**Texte fourni**:
----

Mathieu Rigouste, chercheur en sciences sociales à l’université Paris-VIII-Saint-Denis et auteur de plusieurs articles sur la construction médiatique de l’« immigré » et des quartiers populaires, répond à nos questions.

L’ennemi intérieur, Des guerres coloniales au nouvel ordre sécuritaire

Mathieu Rigouste, éditions La découverte, février 2009, 22 €.

Chat du 93 – « Classes laborieuses, classes dangereuses », le livre classique de Louis Chevalier, s’intéressait au Paris du début du xixe siècle. Rien n’a beaucoup changé, semble-t-il. Comment une société maintient-elle l’ordre ?

Matthieu Rigouste – En étudiant le crime et sa gestion dans le Paris de Louis-Philippe, Louis Chevalier décrivait un antagonisme de classes si fort qu’il semblait prendre la forme symbolique d’une « lutte des races ». Les classes laborieuses étant traitées sur le mode de l’infection et le maintien de l’ordre comme médecine du corps national gan­grené. De ce point de vue, la structure du maintien de l’ordre n’a guère évolué. La division raciste et sexiste des dominés permet d’éparpiller leurs forces. La ville capitaliste continue de s’organiser autour d’une forme d’apartheid social. Jean-Pierre Garnier parle de « contre-révolution urbaine ». Mais avant de s’exercer par la violence physique, le maintien de l’ordre et la domination en général sont portés par des imaginaires et des manières de fabriquer l’espace et le temps, il s’agit de produire l’autosujétion des dominés par la culpabilité et la peur. La différence essentielle s’opère au xxe siècle, avec les deux guerres mondiales et l’émergence des complexes militaro-industriels et médiatico-sécuritaires, qui ont transformé le contrôle social en marché, en secteur d’accumulation du capital.

C. d. 93 – Peut-on qualifier de coloniale ou postcoloniale la gestion des populations des quartiers populaires ?

M. R. – La colonie comme le quartier populaire sont des territoires où le pouvoir expérimente ses armes et les modalités de la guerre sociale. Ils sont des laboratoires, des vitrines et des rouages de la transformation des modèles de domination. Ce sont pourtant bien deux réalités différentes, dans le temps, l’espace et les modes de gestion. C’est ce que signifie l’acception anglosaxonne « postcolonial » que je retiens. Les quartiers populaires sont effectivement gérés de manière postcoloniale, cela veut dire que le contrôle, la surveillance et la coercition s’y exercent en héritant, en revisitant, en reformulant, en redéployant des dispositifs issus du répertoire proprement colonial sur les classes populaires. Les quartiers ne sont pas des colonies, peut-être pourrait-on parler de postcolonies intérieures ou d’endocolonies. Mais, bien que distincts, les territoires populaires et coloniaux s’influencent en permanence, ils s’inscrivent dans un continuum de gestion impériale-raciste et militaro-policière.

----

**Consigne**: Pouvez-vous renvoyer mot pour mot le passage de l'entretien avec Mathieu Rigouste qui commence aux mots « Mathieu Rigouste, éditions » et s'arrête après « société maintient-elle l’ordre ? » ?

----

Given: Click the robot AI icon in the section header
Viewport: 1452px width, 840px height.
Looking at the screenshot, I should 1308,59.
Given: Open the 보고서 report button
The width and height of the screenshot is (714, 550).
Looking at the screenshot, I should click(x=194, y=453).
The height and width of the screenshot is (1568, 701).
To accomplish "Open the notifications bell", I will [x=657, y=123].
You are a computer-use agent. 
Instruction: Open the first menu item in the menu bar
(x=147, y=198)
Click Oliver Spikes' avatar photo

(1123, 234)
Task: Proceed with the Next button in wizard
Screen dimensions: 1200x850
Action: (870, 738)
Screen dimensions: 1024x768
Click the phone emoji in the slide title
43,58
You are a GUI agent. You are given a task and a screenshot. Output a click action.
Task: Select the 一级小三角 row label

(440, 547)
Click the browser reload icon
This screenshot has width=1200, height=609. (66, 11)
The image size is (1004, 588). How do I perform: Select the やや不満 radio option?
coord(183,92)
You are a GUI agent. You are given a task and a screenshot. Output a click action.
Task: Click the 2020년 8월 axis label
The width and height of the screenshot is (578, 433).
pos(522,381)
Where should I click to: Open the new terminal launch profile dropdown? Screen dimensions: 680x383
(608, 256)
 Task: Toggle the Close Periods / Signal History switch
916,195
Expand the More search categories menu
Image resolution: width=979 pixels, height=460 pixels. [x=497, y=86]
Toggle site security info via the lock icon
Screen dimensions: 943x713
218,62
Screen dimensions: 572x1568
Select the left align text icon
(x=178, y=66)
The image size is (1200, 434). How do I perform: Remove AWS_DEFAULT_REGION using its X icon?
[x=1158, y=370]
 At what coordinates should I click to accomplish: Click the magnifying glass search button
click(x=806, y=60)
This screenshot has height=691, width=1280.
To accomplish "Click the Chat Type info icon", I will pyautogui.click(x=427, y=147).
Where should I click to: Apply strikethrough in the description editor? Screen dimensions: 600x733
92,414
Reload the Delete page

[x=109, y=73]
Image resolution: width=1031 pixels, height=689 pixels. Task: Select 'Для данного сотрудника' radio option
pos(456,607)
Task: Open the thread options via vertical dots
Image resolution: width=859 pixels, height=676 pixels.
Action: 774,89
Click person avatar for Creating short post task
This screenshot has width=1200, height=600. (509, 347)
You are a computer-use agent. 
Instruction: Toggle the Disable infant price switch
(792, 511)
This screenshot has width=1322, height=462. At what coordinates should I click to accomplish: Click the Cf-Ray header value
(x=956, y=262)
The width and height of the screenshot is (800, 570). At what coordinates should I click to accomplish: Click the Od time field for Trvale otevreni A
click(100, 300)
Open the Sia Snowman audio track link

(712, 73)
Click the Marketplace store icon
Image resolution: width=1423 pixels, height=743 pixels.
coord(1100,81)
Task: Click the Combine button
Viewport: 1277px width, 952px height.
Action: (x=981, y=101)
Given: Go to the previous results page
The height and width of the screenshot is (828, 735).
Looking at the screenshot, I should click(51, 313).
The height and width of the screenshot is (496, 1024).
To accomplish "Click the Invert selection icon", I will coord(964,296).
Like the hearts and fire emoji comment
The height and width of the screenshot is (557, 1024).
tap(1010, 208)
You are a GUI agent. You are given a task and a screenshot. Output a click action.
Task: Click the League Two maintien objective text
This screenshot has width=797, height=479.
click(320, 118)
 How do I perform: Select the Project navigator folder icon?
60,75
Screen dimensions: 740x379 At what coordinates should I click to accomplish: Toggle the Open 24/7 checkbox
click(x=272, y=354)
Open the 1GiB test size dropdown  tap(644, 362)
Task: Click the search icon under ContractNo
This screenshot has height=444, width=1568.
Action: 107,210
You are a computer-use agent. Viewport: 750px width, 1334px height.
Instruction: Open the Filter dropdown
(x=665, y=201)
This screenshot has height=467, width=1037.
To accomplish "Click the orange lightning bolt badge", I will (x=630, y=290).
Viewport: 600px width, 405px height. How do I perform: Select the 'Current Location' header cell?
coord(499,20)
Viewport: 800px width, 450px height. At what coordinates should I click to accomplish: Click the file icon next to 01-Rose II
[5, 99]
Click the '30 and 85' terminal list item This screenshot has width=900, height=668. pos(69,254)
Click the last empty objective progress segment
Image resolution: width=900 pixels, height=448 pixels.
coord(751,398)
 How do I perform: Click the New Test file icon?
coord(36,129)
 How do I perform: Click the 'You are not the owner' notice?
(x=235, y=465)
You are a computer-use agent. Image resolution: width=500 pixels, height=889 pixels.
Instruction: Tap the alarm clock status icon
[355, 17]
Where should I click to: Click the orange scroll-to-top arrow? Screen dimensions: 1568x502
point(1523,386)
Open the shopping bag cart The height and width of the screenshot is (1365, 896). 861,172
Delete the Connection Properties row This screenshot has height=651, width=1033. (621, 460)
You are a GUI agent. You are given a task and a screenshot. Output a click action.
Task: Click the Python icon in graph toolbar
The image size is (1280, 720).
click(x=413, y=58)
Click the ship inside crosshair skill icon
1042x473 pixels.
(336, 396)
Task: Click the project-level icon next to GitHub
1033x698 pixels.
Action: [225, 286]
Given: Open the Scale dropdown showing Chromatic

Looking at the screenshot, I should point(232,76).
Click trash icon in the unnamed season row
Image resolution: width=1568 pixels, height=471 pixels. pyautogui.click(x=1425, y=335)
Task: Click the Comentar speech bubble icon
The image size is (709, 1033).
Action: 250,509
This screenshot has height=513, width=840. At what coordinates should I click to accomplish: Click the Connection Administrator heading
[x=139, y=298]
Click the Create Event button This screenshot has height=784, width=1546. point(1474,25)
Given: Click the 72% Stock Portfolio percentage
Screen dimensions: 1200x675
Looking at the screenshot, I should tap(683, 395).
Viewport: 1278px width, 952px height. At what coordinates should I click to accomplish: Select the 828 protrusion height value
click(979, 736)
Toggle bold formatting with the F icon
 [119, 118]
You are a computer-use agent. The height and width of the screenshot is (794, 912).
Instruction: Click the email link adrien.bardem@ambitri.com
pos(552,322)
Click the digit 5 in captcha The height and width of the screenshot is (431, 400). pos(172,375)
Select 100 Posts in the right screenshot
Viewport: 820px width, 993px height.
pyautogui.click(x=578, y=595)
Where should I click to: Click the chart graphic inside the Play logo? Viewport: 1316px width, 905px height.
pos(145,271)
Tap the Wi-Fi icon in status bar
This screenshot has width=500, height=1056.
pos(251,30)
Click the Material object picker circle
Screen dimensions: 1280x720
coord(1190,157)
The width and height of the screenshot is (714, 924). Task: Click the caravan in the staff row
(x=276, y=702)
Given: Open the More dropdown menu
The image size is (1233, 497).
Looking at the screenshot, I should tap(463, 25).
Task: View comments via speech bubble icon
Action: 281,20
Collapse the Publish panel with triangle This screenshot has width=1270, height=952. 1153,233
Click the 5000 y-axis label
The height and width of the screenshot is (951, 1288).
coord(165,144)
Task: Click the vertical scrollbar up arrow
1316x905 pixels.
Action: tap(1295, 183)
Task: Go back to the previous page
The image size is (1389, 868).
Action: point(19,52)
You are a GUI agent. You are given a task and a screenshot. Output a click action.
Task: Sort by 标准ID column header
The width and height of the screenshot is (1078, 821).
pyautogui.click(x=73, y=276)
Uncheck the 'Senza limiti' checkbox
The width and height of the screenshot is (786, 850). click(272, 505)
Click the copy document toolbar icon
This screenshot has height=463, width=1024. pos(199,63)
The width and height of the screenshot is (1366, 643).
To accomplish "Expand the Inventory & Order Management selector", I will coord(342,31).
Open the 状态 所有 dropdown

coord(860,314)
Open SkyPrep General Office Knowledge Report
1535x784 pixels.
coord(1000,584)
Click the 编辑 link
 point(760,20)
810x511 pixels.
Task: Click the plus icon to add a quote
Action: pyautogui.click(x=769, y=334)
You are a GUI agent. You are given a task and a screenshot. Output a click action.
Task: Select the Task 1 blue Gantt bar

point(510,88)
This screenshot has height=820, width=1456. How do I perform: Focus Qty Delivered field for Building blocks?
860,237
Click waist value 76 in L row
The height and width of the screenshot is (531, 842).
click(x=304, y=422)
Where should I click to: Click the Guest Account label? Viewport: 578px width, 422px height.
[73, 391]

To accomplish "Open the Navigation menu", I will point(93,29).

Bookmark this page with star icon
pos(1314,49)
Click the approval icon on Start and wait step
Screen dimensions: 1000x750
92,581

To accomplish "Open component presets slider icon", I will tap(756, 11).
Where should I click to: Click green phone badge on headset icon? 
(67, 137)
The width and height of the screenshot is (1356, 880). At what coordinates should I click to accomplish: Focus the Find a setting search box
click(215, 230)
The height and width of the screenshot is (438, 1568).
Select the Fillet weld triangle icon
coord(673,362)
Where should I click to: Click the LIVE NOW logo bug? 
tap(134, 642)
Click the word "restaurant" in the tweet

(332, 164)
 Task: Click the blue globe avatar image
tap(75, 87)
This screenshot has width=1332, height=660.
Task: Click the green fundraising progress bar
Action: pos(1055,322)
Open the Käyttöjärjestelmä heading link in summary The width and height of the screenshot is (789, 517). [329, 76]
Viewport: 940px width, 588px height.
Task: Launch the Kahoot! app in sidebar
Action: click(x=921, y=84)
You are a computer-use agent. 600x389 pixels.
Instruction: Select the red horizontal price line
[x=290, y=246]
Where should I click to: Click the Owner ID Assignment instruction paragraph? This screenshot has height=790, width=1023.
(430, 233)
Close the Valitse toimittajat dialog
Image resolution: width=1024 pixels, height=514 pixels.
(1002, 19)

----

**Votre réponse**:
Mathieu Rigouste, éditions La découverte, février 2009, 22 €.

Chat du 93 – « Classes laborieuses, classes dangereuses », le livre classique de Louis Chevalier, s’intéressait au Paris du début du xixe siècle. Rien n’a beaucoup changé, semble-t-il. Comment une société maintient-elle l’ordre ?